Net architecture was as specified in the spec.
Some things that noticeably improved the classifier were 1) increasing filter size from a naive 3x3 and 2) increasing the maxpool filter size. I suspect it’s because this means each number in the next layer represents more values of the previous.

Results

Loss:
My training loss converged to 0.15, and validation loss to ~0.27.

Plot the train and validation accuracy during the training process.

Compute a per class accuracy of your classifier on the validation and test dataset.

Computing accuracy...
Accuracy of the network on the 60000 train images: 92.20 %
Accuracy of the network on the 7000 validation images: 90.50 %
Accuracy of the network on the 10000 test images: 90.23 %

Class      Accuracy (%)
0            82.50   
1            98.50   
2            88.00   
3            90.20   
4            79.90   
5            98.30   
6            73.30   
7            95.60   
8            98.70   
9            97.30

Which classes are the hardest to get?

Class 6 performed very poorly in comparison to the rest of the classes.
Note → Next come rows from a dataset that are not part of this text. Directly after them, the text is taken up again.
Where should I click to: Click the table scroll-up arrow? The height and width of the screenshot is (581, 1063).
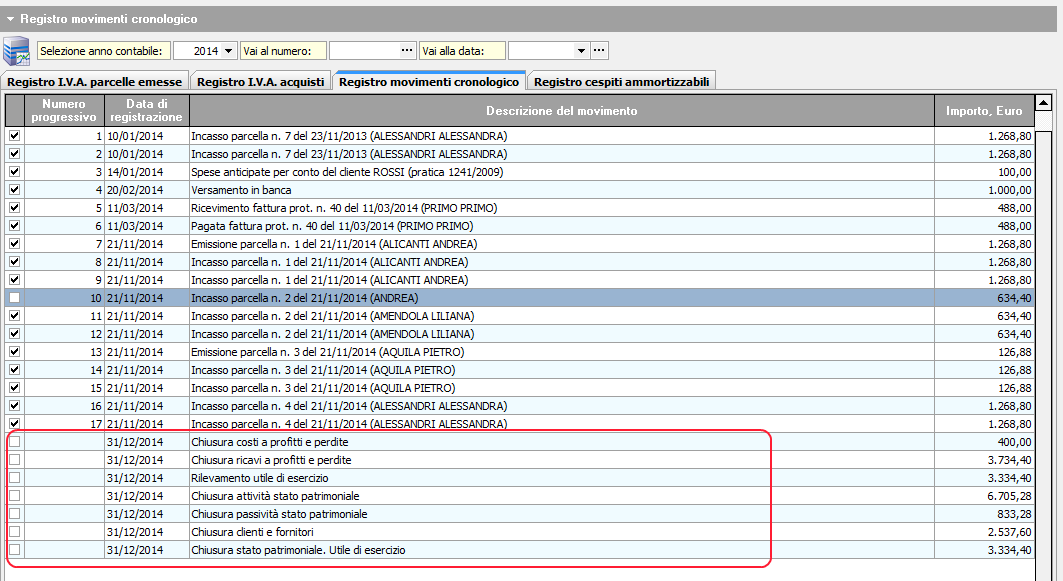coord(1043,103)
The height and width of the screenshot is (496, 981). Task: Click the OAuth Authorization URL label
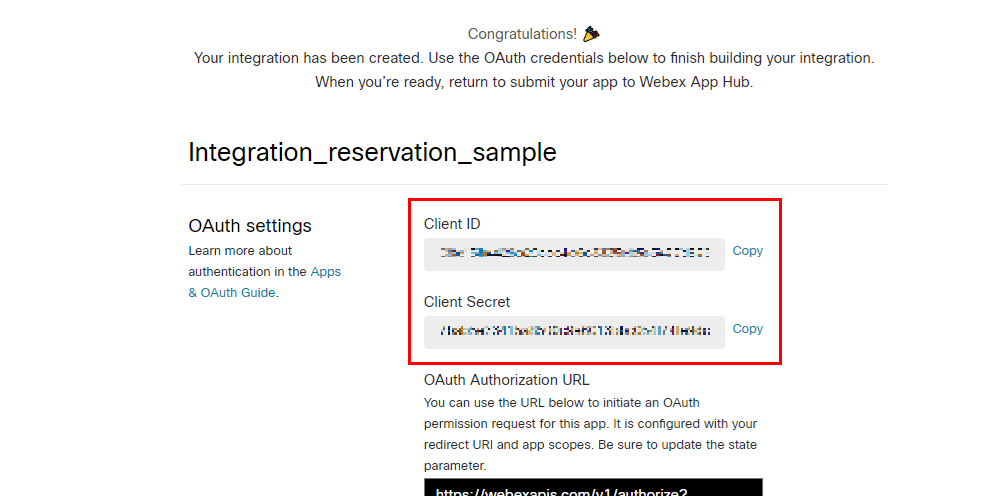(506, 380)
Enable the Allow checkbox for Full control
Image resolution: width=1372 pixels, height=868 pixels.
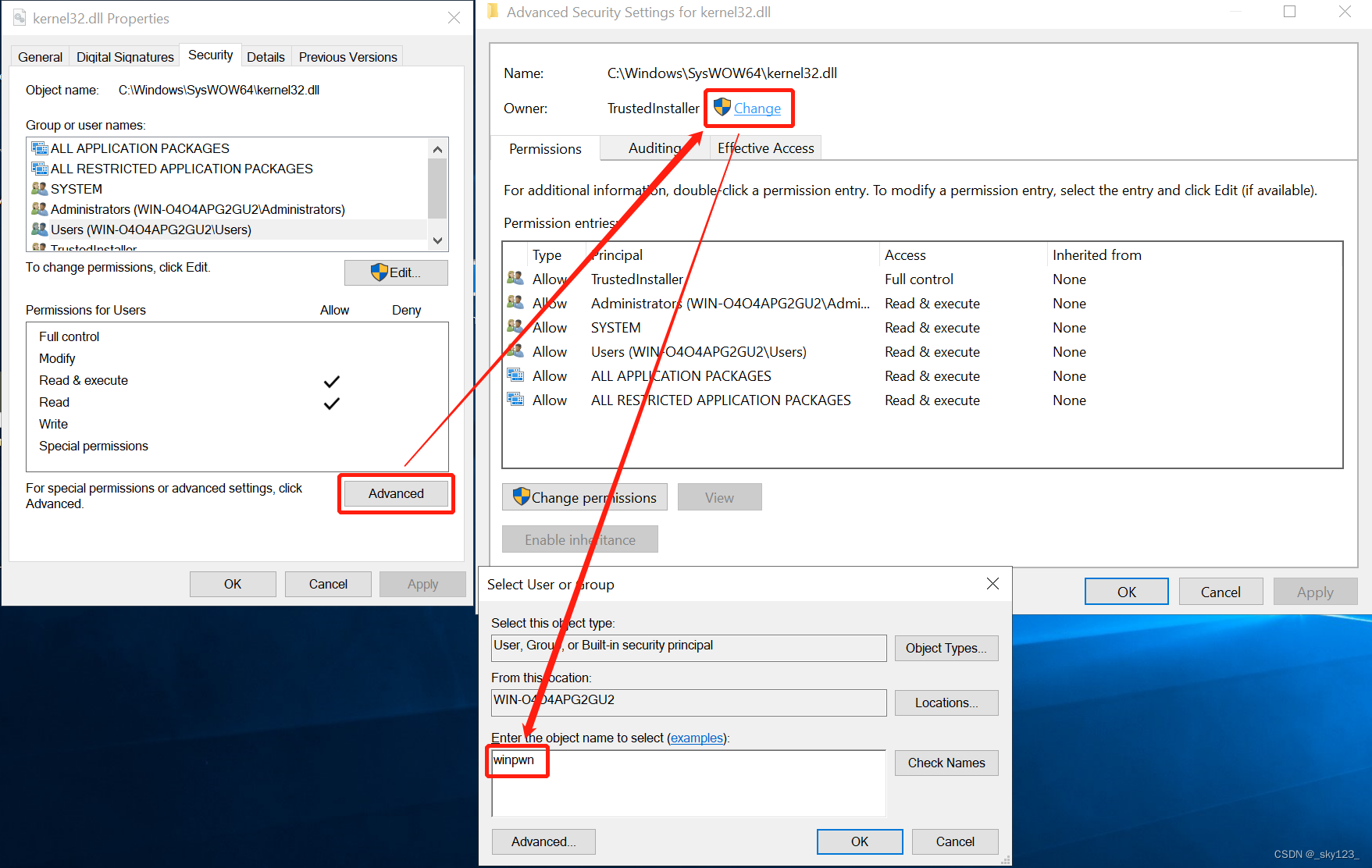point(332,336)
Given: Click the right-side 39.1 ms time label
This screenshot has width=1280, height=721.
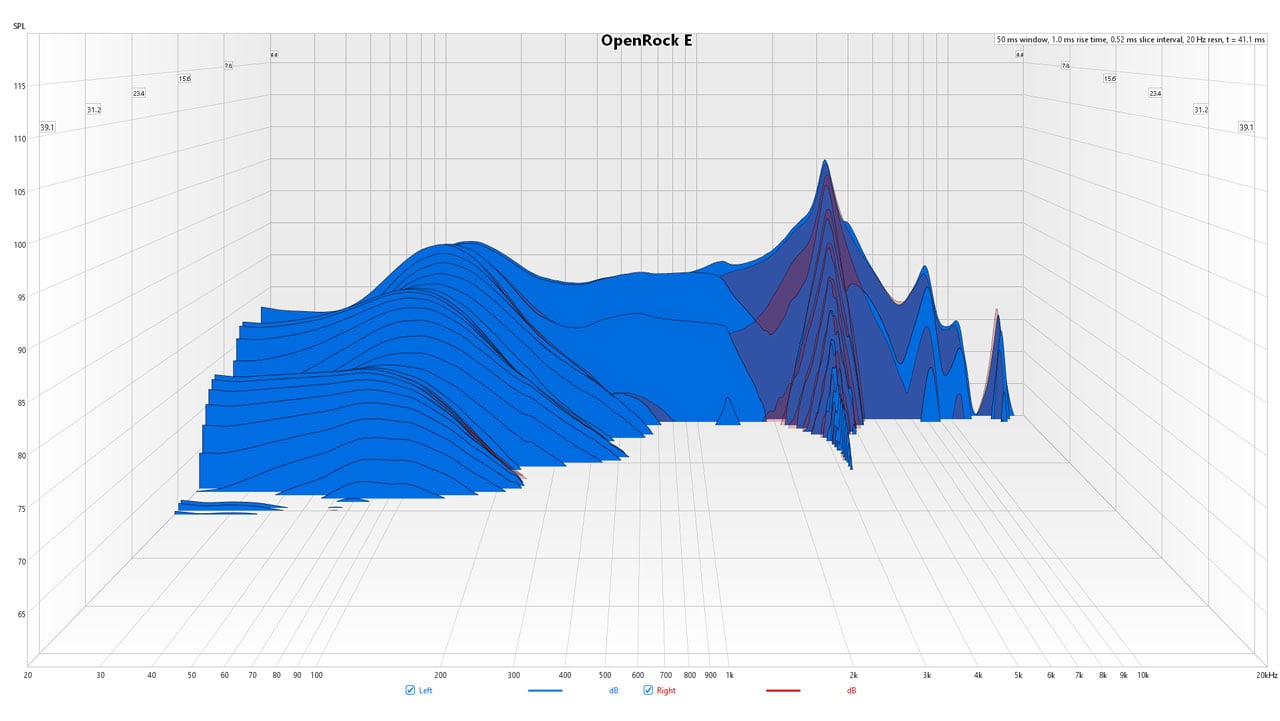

Otherwise, classes 0 and 4 also did not do well.

Show 2 images from each class which the network classifies correctly, and 2 more images where it classifies incorrectly.

Correct	Incorrect

Visualize the learned filters.

Part 2: Segmentation

Hyperparameters

Epoch: 25
Training dataset: 600 images, batch size 32
Evaluation dataset: 306 images, batch size 16
Loss: CrossEntropyLoss() (as starter)
Optimizer: Adam (as starter)

Net

5 conv layers with ReLU applied after
Maxpool after ReLU (layers 2, 3, 4)
Maximum number of channels outputted by Conv2d: 96
Min filter size: 3
Max filter size: 7

Results

My network converged around epoch 20, with losses of about 0.79 for both training and validation.

Display a plot showing both training and validation loss across iterations.

Report the average precision on the test set.

Testing on test set: 0.8173239387963948

AP = 0.6452316617590995
AP = 0.771376737037513
AP = 0.12939426037550147
AP = 0.8111214941012976
AP = 0.4557280429990795
Average AP: 0.5625704392544982

Try running the trained model on the photo of a building from your collection. Which parts of the images does it get right? Which ones does it fail on?

Input	Output

My model does pretty well with ‘windows’ (orange) and ‘others’ (black), but failed with ‘pillars’ (green) here, and didn’t get most of ‘balcony’ (red).